I had the great privilege of seeing Hagia Sophia in Constantinople some years ago. I consider it to be the greatest building in the world. However, this Christian church, built in the sixth century, was converted into a mosque after the 1453 conquest of Constantinople by the Ottoman Turks. It remained a mosque until 1935 when it was secularized as a museum. Many of the additions and changes made by the Ottomans remain, and many of the Christian features, especially the gorgeous mosaics, were lost. I found this distressing.

In Rome this spring, I saw the Pantheon, by common consent one of the greatest buildings in the world and certainly one of the earliest on that list. I thought it was much defaced by the altar, crucifix, and other Christian objects placed inside. It is true that the building was saved, intact, only because it was made into a church–all the other Roman buildings in central Rome are in ruins–but it would be much better if the temple “to all the gods” were allowed to be itself.
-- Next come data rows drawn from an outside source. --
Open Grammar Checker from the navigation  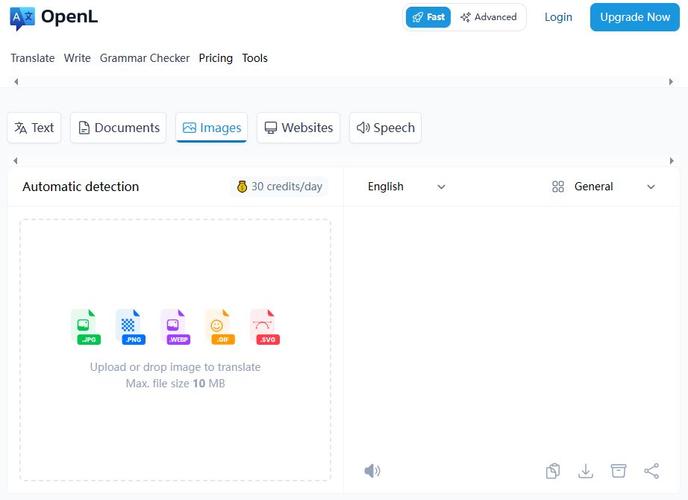(144, 58)
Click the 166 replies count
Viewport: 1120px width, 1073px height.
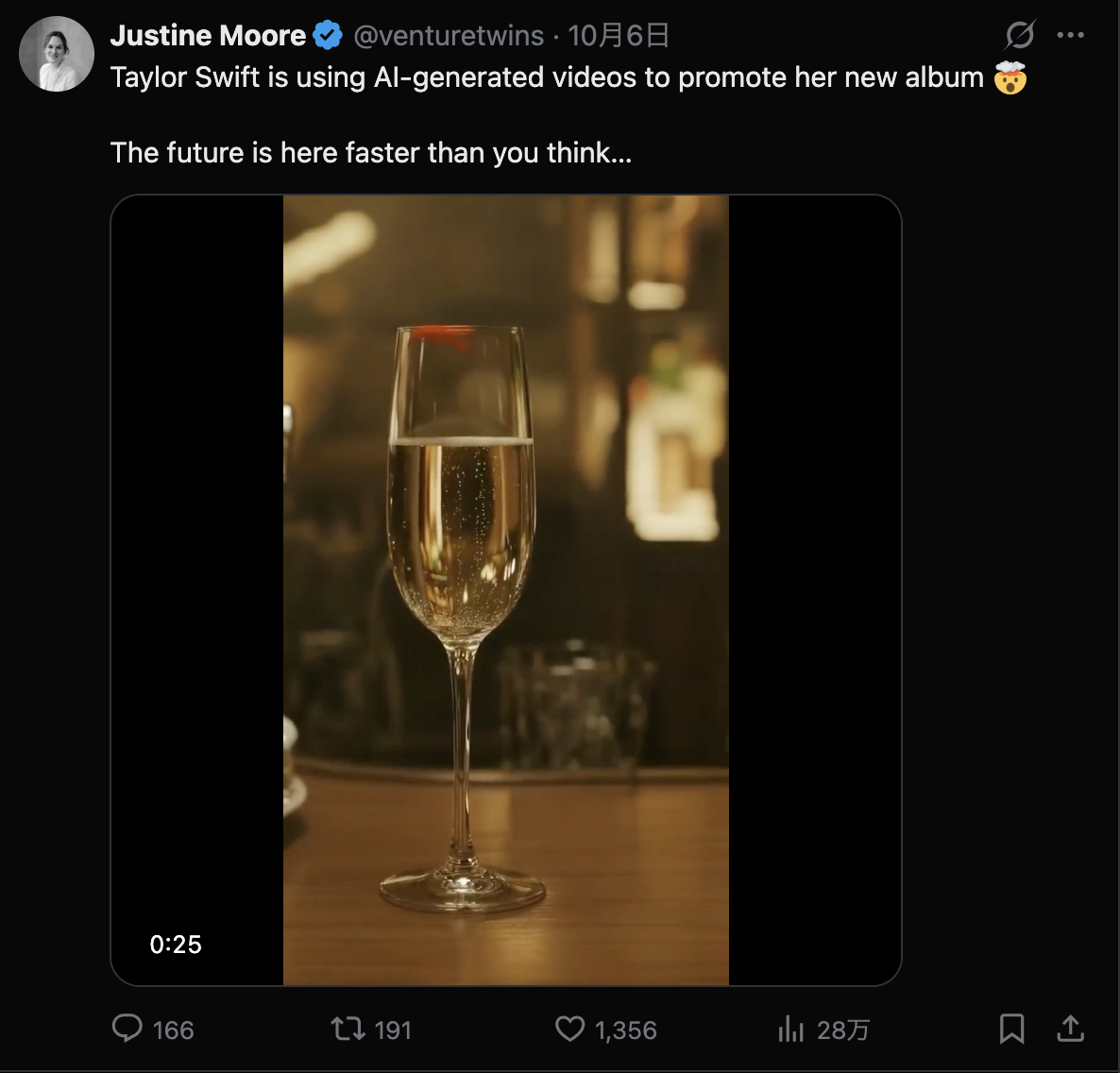click(174, 1030)
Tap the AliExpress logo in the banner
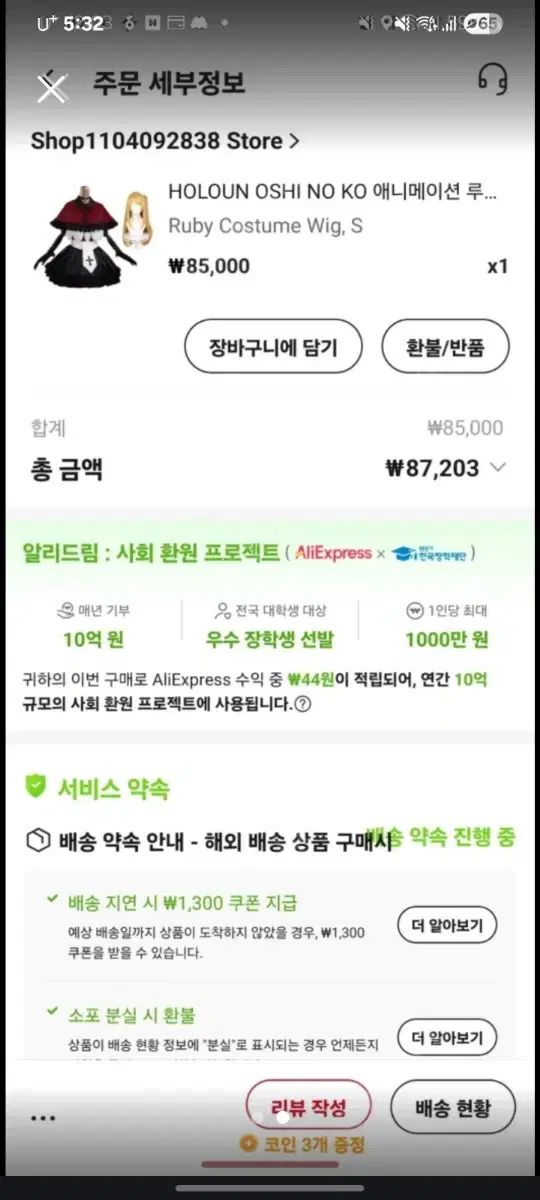The height and width of the screenshot is (1200, 540). click(x=333, y=553)
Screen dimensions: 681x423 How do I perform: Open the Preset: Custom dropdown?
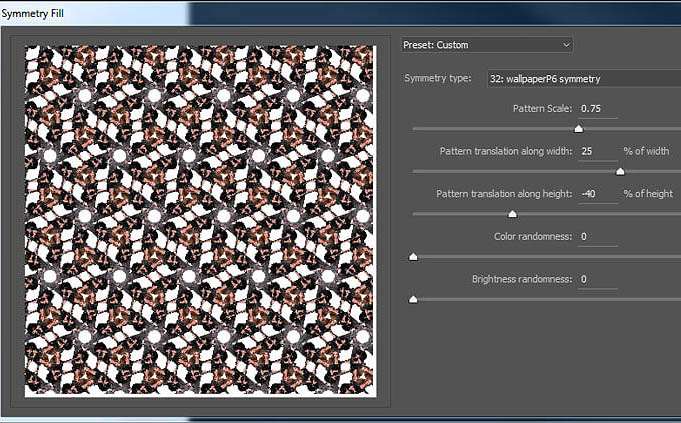485,45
All this is by way of saying that the former mosque in Cordoba ought not to be a battleground between Muslims and Catholics. It would be too much to ask the Church to give up its cathedral, but how much better than the current hostile standoff it would be if the Church (and Christians in general) respected the building’s origins. It does not look anything like a Christian church by any stretch of the imagination.

Christianity does not survive and grow and win hearts by being militant. The failure to learn this has undone our efforts from the first centuries until now, when many congregations breaking away from the Episcopal Church have a stance of militant self-righteousness (and the same is often true, it must be said, for the loyalists). This is not the way of the Cross.

It is a difficult path to find. If we simply give in to all-inclusiveness, as the Washington National Cathedral (for instance) seems to be doing, the distinctive character of Christianity will be lost. Doctrine does matter. What makes the difference is the spirit in which doctrine is upheld, and above all the manner in which Christians conduct themselves in a world hostile to the Cross of Christ. It goes without saying (or does it?) that the Cross is not a symbol, least of all a symbol to be carried into literal battle. As a sign of victory over the powers of sin and death, the Cross is a reality about the way in which God gave himself up to evil in order to save the world through love.